So if we keep thinking.. "oh that old unwanted thing from the past", we will never see it..

Winners are only winners in a given scenario.. its good to have choice, even against all boards and standards i prefer to decide from myself, than to have others to do that decision for me..

This is technology, not fashion.


Thank you for taking the time to write that, instead of linking to that one comic that everyone links to in these threads about competing standards.

Although I'm not sure why you say "quasi" standard. XML and JSON seem like pretty robust standards to me, and they should both be around for a long time.


Why do we always want to declare a winner?

To be fair, MessagePack seems to be throwing down the gauntlet with their tagline. The parent comment also makes some important points that anyone considering the two should be aware of.


sigh Why do we always have to misconstrue messages that conflict with our personal beliefs? :)

The GP was not declaring a winner. He was responding to overreaching title of the link. Yes there are similarities to JSON, and yes it may be faster and smaller, but only in certain cases. It is very relevant for the GP to point out that in the most common JSON cases (browser communication), those claims are basically false or only marginal.

This is reasoned argumentation, not arbitrary judgement to declare The One.


>> MessagePack has issues with UTF-8

> MessagePack only stores bytes. It's up to you to decide how to interpret those bytes.

Then it's not really "like JSON" is it? I'm not saying that it is a bad thing or that it isn't a better option for many current uses of JSON but the "like JSON but fast and small" is a misleading pitch.

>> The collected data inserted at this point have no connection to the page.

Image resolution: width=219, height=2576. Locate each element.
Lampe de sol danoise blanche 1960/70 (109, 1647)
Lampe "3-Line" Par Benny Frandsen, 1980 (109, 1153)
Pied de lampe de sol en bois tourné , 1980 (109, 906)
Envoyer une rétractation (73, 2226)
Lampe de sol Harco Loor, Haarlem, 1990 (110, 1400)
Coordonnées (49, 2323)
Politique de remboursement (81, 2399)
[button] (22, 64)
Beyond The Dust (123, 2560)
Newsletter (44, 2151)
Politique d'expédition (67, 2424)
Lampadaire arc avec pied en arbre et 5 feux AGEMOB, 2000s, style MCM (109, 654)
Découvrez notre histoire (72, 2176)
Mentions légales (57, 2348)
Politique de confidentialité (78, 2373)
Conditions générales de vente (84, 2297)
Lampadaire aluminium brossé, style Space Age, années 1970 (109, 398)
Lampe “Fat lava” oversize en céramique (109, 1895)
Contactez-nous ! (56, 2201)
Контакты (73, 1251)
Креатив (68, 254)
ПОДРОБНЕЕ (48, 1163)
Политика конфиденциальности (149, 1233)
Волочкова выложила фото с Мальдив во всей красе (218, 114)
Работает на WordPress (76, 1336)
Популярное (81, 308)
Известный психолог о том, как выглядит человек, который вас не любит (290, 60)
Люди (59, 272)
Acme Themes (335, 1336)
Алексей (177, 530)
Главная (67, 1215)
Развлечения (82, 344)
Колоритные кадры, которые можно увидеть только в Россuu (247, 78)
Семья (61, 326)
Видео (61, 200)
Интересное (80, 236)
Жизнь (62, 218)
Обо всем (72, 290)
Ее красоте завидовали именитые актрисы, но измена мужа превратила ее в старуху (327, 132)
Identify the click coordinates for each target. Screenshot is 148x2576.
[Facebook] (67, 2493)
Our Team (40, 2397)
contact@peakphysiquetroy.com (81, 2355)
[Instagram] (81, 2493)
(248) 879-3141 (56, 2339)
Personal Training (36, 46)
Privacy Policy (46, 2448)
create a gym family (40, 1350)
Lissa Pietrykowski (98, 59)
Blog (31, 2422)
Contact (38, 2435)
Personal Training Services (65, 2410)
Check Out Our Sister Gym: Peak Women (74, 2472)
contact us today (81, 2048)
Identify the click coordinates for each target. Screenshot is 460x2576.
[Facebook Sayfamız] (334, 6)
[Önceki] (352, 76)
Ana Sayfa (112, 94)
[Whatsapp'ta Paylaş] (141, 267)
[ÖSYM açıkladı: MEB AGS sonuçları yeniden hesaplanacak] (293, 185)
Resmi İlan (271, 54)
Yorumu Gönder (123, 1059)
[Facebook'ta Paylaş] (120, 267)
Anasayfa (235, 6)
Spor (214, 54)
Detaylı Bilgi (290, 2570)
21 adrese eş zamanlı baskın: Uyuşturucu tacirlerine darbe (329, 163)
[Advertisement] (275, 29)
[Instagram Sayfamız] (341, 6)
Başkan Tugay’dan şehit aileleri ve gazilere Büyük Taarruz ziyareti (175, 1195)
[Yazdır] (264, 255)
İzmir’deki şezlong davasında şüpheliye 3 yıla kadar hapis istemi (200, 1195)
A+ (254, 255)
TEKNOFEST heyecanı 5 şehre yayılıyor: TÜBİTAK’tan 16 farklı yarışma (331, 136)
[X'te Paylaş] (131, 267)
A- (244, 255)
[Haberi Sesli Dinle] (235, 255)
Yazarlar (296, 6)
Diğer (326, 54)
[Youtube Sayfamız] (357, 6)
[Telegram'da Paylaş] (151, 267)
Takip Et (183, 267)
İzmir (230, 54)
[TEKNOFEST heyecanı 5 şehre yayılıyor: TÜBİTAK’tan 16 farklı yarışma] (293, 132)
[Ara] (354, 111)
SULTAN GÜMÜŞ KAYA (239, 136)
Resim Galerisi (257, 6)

How's that? Just use UTF-8 for your strings and you're on par with JSON, no?


JSON can't carry binary data because it must be UTF-8. Glancing over the spec, msgpack commits the complementary sin, it can't carry UTF-8 data because it can only carry binary data. Yes, it is possible to stuff some UTF-8 bytes into a binary, but you still semantically have a binary, which could be anything. You must bring additional external information to the party to know what that binary hunk actually is.

In theory this may sound like no big deal; in practice I've observed in similar cases it's a disaster. Average developers routinely muck this up (and that's just me being conservative, above-average ones can choke on this problem too). msgpack really ought to have a dedicated string type, and either declare that this string is always a particular encoding, or give a way to declare what encoding the string is in. (The second is more flexible and arguably more correct, but in something like this where there's going to be dozens of libraries trying to implement it, it is virtually guaranteed that a number of them will muck the variable encoding support up badly, so in practice I'd go with mandatory UTF-8 too.)


For me JSON's strength is that you can throw typed data in simple structures straight at it and be confident of getting the same out the other end without worrying about the exact details of the encoding. If you exceed the supported types you have to work harder but in great many cases that is not necessary.

If MsgPack doesn't let me throw strings, numbers plus arrays and dictionaries containing arbitrary further structures without me having to worry about defining the encoding it isn't on par.

Obviously any sane data format can contain any data but not equally easily or efficiently.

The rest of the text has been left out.